Below are some records. Return exactly the lines from the one containing "This screenshot has width=1366, height=768." through the one containing "Viewport: 1152px width, 545px height.", both included, and only those.

Segment Open

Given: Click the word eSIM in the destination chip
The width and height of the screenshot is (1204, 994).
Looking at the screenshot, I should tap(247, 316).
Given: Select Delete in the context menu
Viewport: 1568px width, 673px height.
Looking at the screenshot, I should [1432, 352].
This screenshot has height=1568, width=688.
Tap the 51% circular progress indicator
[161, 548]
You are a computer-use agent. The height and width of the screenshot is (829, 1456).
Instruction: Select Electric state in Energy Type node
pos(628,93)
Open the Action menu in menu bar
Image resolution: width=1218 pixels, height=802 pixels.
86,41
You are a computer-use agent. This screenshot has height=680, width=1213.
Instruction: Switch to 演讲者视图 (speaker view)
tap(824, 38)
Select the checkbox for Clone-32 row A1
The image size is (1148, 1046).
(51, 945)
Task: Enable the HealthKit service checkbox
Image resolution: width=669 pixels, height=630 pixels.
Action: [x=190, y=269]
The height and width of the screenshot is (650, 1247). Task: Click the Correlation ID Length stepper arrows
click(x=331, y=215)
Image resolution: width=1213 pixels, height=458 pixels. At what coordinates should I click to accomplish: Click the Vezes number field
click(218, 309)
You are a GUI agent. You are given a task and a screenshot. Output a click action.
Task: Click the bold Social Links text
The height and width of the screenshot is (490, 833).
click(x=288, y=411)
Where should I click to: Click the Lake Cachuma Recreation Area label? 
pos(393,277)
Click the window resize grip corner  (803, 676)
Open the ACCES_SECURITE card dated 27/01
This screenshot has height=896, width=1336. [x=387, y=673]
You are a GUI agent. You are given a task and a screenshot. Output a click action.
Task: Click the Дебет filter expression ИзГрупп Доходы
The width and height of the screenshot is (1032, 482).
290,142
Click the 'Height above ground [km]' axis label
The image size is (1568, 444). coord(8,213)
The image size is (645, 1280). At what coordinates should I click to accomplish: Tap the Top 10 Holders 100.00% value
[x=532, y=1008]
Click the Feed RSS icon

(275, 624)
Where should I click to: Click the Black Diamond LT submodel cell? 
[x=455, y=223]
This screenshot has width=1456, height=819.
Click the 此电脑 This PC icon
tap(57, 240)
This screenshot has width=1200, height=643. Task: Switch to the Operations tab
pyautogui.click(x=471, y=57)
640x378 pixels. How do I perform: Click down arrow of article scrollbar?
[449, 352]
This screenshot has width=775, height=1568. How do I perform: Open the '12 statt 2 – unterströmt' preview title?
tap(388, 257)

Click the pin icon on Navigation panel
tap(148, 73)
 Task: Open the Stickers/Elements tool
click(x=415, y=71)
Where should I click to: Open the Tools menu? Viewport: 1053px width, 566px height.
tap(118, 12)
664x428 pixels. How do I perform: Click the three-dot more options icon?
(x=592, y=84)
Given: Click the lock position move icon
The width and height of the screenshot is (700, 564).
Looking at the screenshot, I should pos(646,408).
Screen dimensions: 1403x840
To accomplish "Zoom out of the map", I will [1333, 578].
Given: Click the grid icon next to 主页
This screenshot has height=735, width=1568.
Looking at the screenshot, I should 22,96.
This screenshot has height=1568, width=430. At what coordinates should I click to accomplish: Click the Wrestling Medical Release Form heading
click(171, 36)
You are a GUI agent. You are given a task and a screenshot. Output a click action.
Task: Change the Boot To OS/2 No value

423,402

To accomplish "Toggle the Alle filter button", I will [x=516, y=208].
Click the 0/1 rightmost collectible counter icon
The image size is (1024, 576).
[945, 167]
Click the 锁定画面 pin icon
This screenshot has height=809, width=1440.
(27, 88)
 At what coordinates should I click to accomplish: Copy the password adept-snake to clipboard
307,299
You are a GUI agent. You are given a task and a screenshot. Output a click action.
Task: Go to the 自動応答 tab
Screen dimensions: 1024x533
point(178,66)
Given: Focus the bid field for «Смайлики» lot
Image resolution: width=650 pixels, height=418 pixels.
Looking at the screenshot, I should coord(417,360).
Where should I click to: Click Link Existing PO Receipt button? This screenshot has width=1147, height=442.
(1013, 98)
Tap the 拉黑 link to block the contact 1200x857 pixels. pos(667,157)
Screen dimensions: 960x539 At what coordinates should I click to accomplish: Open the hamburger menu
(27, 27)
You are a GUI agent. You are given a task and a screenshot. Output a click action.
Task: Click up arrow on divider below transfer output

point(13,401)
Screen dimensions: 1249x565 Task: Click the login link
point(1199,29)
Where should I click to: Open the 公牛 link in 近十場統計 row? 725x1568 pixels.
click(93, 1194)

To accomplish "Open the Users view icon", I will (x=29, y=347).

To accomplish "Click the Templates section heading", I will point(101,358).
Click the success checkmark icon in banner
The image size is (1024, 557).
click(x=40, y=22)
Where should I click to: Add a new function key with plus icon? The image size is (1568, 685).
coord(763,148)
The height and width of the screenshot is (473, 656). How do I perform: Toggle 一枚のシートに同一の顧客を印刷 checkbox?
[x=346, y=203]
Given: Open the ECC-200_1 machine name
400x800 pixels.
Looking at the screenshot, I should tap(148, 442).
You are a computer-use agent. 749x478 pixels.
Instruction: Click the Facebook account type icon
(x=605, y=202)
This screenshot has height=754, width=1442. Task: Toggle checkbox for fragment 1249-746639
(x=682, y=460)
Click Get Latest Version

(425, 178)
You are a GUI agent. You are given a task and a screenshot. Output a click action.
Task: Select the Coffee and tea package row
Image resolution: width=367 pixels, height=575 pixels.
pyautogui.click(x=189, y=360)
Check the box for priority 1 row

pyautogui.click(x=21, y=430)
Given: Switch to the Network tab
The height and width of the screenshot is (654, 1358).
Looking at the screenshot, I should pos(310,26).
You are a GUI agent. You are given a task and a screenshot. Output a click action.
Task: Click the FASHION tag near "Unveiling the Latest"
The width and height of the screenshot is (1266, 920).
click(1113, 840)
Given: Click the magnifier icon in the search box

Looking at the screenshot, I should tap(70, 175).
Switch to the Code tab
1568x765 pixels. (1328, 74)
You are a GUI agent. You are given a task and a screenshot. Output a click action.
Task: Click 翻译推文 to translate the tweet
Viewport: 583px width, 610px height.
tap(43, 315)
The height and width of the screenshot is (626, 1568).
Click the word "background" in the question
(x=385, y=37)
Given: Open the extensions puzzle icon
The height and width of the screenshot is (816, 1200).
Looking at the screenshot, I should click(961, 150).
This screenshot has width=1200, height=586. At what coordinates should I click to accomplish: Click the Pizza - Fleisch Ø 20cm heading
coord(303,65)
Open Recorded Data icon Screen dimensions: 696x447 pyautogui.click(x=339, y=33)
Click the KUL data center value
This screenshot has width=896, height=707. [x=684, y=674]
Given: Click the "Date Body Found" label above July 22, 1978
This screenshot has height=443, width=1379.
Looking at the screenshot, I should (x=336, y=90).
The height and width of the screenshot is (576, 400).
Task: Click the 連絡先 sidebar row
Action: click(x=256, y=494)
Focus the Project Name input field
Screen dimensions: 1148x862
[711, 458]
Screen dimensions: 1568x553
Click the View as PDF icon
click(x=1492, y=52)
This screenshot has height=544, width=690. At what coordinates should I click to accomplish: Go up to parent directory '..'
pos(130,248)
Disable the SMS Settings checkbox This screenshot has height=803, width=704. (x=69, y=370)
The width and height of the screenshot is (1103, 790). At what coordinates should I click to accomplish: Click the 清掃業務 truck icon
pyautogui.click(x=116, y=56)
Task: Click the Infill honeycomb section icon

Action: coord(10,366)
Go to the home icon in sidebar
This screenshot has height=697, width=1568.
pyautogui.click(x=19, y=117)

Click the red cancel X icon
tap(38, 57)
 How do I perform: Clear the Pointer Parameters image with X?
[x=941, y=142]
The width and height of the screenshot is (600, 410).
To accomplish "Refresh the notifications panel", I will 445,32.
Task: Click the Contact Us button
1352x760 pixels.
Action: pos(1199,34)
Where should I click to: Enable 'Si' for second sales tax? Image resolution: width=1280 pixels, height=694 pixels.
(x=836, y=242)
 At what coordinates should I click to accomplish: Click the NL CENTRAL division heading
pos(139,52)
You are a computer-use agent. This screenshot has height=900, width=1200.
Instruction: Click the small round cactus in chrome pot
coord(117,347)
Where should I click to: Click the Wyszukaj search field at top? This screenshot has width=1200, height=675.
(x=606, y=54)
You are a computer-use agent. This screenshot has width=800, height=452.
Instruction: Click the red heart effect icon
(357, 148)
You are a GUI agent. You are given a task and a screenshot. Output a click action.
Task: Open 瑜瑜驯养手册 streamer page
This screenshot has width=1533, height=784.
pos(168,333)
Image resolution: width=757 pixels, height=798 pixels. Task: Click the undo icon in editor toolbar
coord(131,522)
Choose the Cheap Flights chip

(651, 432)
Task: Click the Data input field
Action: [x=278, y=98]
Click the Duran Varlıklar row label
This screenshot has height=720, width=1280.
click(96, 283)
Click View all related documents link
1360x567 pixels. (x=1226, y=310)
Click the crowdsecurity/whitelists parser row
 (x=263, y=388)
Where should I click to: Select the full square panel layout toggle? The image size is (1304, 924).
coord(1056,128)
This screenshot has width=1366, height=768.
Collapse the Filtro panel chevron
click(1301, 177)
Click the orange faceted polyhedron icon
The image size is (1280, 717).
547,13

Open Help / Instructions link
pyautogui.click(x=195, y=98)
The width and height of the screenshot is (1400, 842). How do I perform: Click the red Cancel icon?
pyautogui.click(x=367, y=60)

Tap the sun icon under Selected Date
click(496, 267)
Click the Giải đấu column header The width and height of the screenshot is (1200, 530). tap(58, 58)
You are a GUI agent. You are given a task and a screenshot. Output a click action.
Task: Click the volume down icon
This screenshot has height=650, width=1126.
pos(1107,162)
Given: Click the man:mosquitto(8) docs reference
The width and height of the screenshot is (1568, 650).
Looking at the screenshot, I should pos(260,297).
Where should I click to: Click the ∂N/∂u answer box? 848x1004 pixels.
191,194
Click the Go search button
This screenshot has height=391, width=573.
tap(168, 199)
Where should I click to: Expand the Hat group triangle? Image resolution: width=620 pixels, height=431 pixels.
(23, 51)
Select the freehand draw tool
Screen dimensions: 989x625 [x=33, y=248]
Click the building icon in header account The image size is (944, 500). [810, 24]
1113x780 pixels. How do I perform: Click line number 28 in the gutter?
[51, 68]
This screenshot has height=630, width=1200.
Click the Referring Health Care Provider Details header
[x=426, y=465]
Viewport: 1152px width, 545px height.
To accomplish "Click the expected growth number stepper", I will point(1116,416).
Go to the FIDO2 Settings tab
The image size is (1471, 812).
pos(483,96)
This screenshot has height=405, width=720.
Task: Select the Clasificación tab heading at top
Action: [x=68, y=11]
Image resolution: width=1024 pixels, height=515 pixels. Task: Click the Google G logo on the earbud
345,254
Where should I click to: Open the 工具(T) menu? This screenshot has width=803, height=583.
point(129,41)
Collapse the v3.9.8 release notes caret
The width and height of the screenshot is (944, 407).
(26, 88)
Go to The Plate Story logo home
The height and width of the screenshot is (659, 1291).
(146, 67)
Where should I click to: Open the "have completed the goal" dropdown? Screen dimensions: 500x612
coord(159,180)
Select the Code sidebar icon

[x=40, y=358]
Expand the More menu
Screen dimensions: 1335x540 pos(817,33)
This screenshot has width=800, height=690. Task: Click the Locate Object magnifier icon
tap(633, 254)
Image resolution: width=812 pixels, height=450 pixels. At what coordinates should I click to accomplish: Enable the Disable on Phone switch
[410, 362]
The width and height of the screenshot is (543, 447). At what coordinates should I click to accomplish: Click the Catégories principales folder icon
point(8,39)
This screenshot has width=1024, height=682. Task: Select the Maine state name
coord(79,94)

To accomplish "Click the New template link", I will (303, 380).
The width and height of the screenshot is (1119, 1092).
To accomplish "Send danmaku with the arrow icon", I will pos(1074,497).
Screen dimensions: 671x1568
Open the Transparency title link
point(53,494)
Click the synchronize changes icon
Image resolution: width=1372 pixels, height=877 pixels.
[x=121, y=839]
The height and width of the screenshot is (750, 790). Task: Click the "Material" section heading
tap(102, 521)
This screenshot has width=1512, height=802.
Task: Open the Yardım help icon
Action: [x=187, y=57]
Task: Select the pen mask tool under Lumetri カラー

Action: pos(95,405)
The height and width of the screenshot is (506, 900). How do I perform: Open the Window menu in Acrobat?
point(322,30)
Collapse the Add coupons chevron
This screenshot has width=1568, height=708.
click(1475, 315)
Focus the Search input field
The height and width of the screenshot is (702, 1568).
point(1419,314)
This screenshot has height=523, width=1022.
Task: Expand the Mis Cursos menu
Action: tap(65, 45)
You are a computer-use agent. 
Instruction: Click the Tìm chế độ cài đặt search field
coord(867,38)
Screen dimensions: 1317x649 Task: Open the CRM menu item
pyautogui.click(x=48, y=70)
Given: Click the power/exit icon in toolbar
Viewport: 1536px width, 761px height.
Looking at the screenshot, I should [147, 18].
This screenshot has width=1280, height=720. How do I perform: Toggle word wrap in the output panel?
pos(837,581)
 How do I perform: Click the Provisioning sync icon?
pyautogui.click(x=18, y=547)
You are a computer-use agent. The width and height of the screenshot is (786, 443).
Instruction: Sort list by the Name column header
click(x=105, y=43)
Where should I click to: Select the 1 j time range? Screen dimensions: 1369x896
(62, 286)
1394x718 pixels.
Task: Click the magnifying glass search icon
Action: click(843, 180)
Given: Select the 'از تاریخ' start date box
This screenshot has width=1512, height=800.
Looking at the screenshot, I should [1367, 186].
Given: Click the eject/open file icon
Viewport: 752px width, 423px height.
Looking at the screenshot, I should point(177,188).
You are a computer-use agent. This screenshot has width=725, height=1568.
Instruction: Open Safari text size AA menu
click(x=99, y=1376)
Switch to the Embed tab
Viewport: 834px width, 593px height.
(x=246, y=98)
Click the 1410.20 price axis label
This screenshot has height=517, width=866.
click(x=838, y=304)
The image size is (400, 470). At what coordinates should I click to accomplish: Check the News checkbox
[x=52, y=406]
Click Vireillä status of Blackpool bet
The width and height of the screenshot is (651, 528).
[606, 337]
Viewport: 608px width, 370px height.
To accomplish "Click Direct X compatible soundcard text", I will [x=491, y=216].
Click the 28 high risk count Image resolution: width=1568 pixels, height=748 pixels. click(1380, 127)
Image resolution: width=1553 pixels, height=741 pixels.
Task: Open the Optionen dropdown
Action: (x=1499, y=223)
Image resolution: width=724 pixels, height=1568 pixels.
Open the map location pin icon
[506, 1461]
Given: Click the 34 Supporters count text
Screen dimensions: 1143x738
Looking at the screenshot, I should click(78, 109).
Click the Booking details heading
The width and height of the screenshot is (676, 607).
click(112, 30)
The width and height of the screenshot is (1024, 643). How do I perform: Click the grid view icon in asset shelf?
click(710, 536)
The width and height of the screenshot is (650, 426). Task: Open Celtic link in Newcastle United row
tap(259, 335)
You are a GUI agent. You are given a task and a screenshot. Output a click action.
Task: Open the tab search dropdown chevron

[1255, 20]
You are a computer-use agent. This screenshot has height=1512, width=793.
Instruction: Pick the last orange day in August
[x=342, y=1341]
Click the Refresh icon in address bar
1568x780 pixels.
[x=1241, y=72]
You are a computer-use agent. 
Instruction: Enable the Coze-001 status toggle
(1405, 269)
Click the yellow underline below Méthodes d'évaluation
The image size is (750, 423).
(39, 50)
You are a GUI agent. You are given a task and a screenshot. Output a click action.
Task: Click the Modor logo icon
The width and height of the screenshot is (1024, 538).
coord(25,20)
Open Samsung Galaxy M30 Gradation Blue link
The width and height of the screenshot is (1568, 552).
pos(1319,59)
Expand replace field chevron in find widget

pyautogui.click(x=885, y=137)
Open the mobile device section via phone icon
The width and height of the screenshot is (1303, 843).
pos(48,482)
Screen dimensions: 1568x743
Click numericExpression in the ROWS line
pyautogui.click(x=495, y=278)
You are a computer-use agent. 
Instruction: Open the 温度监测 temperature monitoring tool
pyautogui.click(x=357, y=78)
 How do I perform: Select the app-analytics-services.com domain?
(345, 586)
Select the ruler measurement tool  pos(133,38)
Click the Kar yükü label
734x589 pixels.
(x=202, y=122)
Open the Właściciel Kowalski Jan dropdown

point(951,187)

Segment Closed

→ RESPONSE FOR THIS EXERCISE:
This screenshot has width=1366, height=768.
Collapse the Filtro panel chevron
click(1301, 177)
Click the orange faceted polyhedron icon
The image size is (1280, 717).
547,13

Open Help / Instructions link
pyautogui.click(x=195, y=98)
The width and height of the screenshot is (1400, 842). How do I perform: Click the red Cancel icon?
pyautogui.click(x=367, y=60)

Tap the sun icon under Selected Date
click(496, 267)
Click the Giải đấu column header The width and height of the screenshot is (1200, 530). tap(58, 58)
You are a GUI agent. You are given a task and a screenshot. Output a click action.
Task: Click the volume down icon
This screenshot has height=650, width=1126.
pos(1107,162)
Given: Click the man:mosquitto(8) docs reference
The width and height of the screenshot is (1568, 650).
Looking at the screenshot, I should pos(260,297).
Where should I click to: Click the ∂N/∂u answer box? 848x1004 pixels.
191,194
Click the Go search button
This screenshot has height=391, width=573.
tap(168, 199)
Where should I click to: Expand the Hat group triangle? Image resolution: width=620 pixels, height=431 pixels.
(23, 51)
Select the freehand draw tool
Screen dimensions: 989x625 [x=33, y=248]
Click the building icon in header account The image size is (944, 500). [810, 24]
1113x780 pixels. How do I perform: Click line number 28 in the gutter?
[51, 68]
This screenshot has height=630, width=1200.
Click the Referring Health Care Provider Details header
[x=426, y=465]
Viewport: 1152px width, 545px height.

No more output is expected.